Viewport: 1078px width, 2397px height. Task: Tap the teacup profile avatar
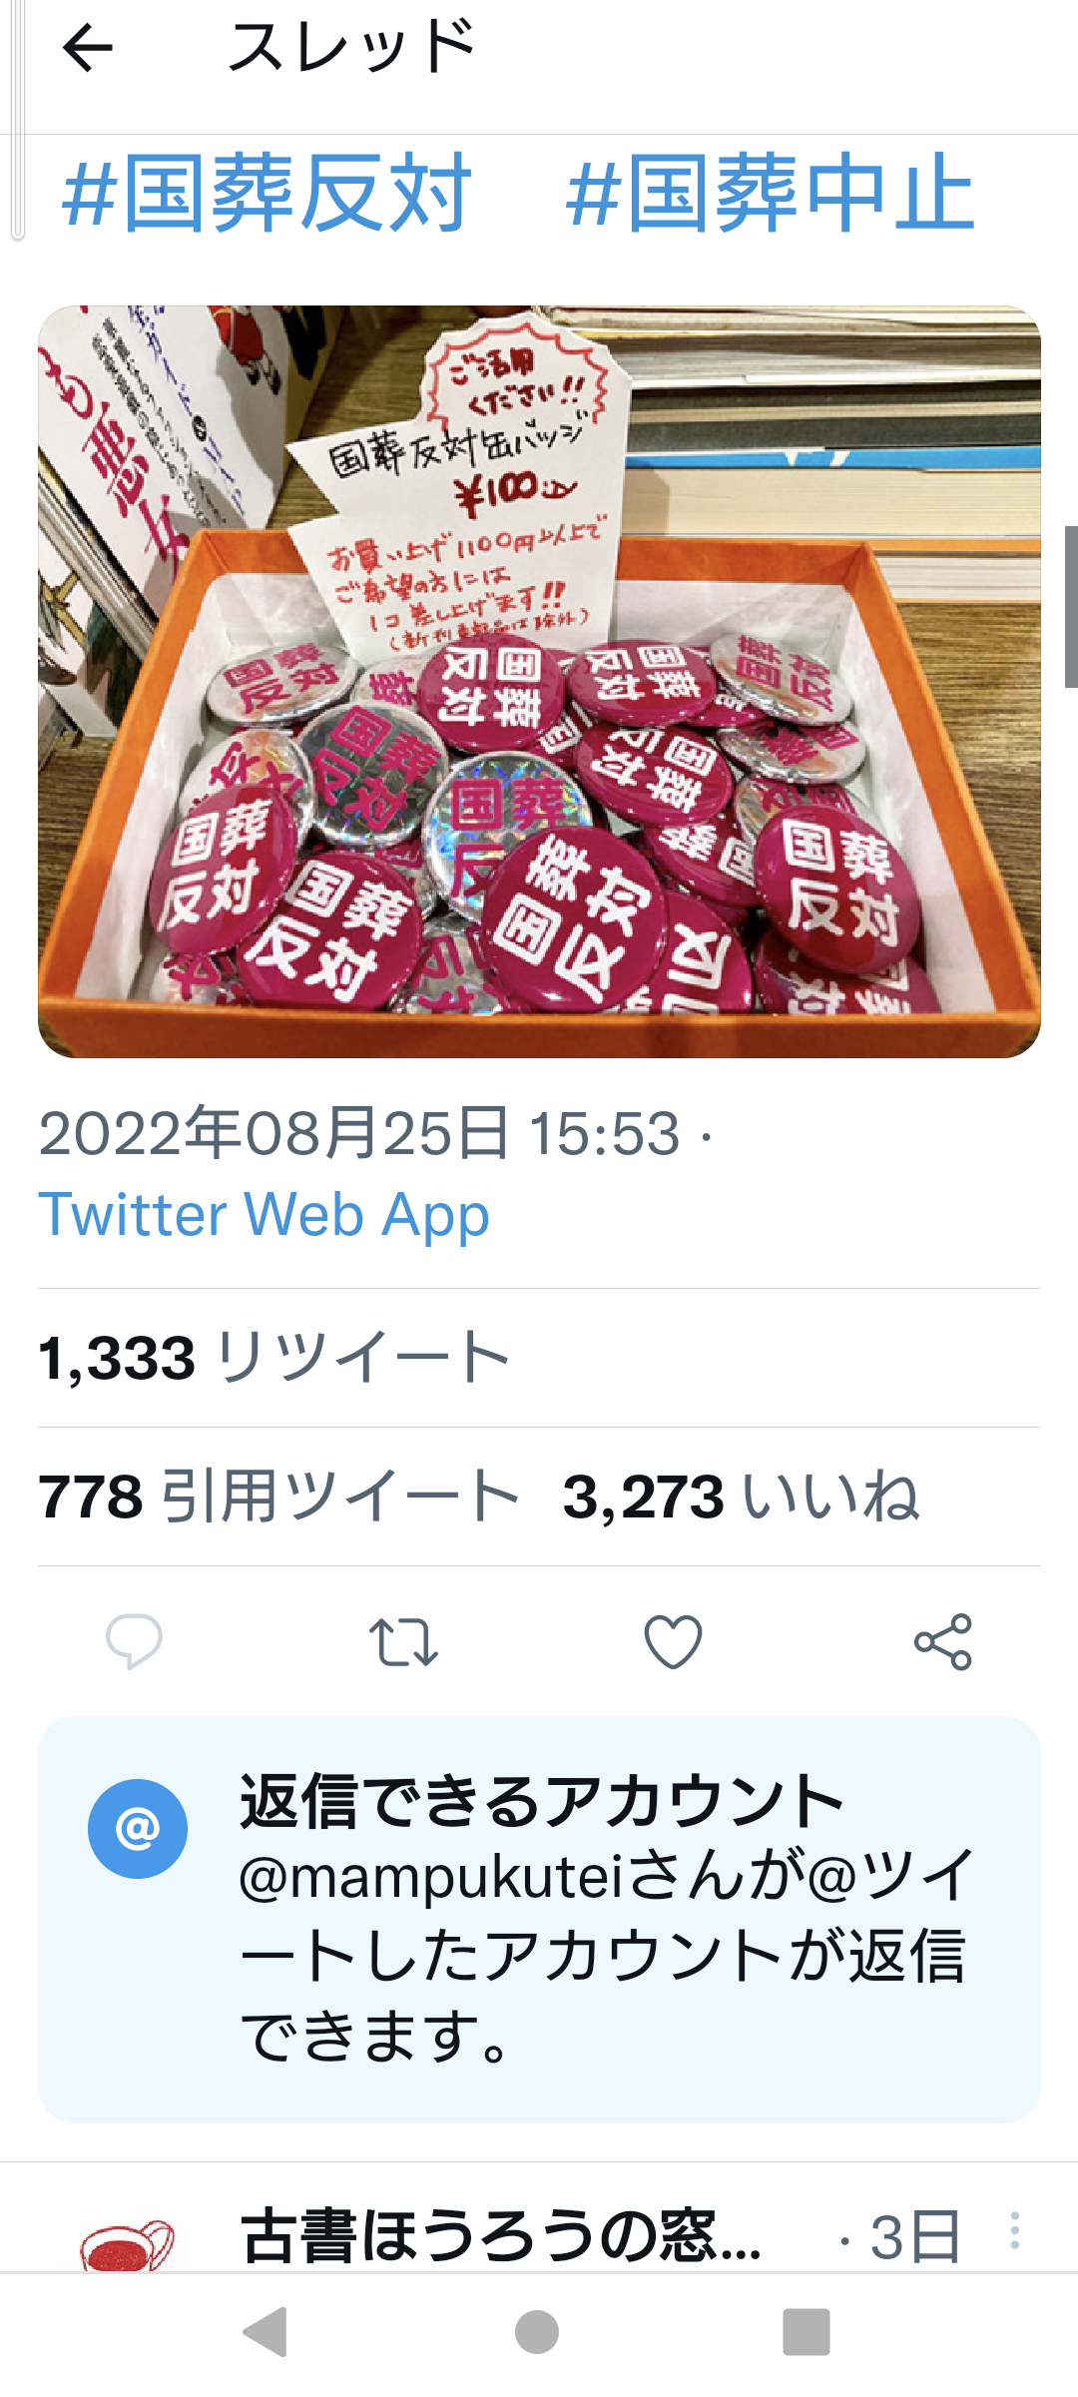click(x=128, y=2246)
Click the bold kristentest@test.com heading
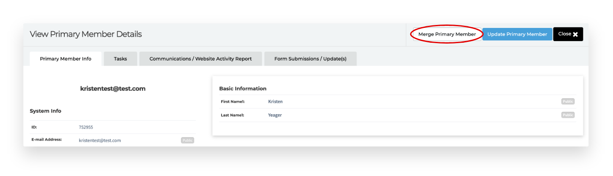The height and width of the screenshot is (176, 613). click(x=113, y=89)
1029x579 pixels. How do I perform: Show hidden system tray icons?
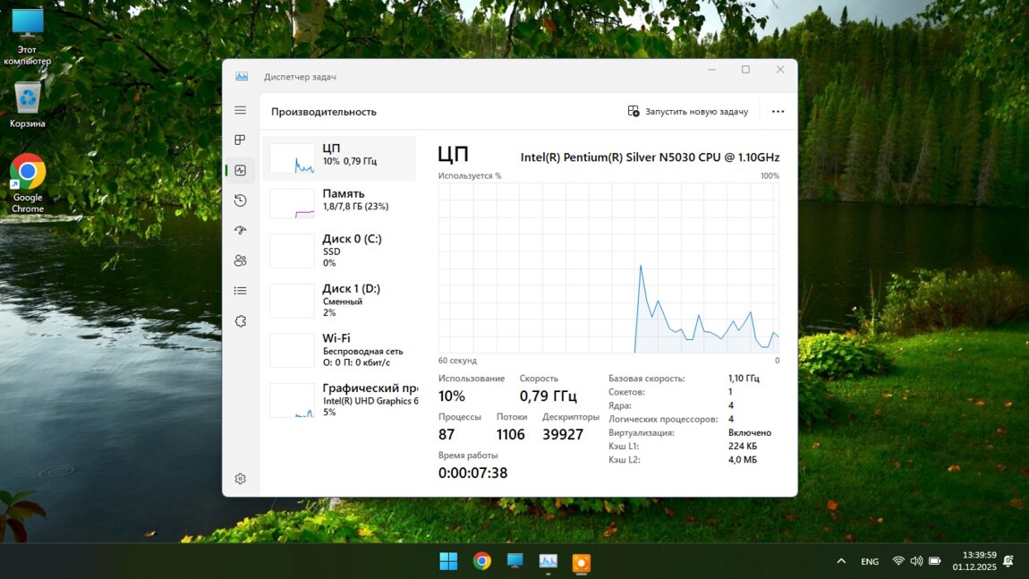pyautogui.click(x=841, y=561)
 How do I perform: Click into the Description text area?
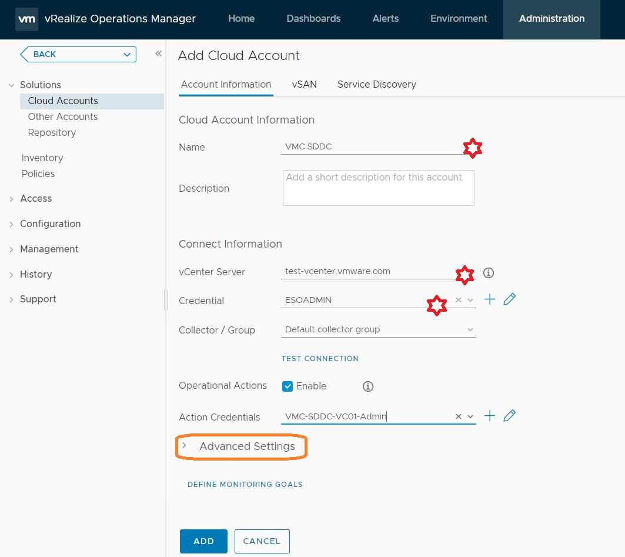pos(378,188)
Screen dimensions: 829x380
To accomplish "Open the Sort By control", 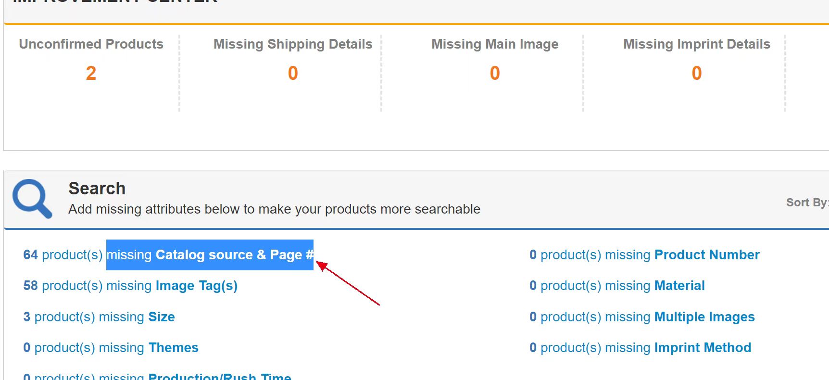I will (807, 203).
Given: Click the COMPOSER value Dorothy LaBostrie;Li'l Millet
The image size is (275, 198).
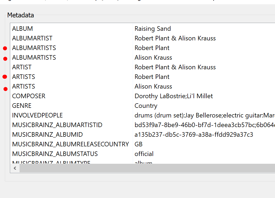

__ACTION ITEM__:
When you come to the line containing "Given: Click the" in the records above, repeat that line and all lines after it exactly, but not the pictures.

__OUTPUT FOR THIS TASK__:
Given: Click the COMPOSER value Dorothy LaBostrie;Li'l Millet
The image size is (275, 198).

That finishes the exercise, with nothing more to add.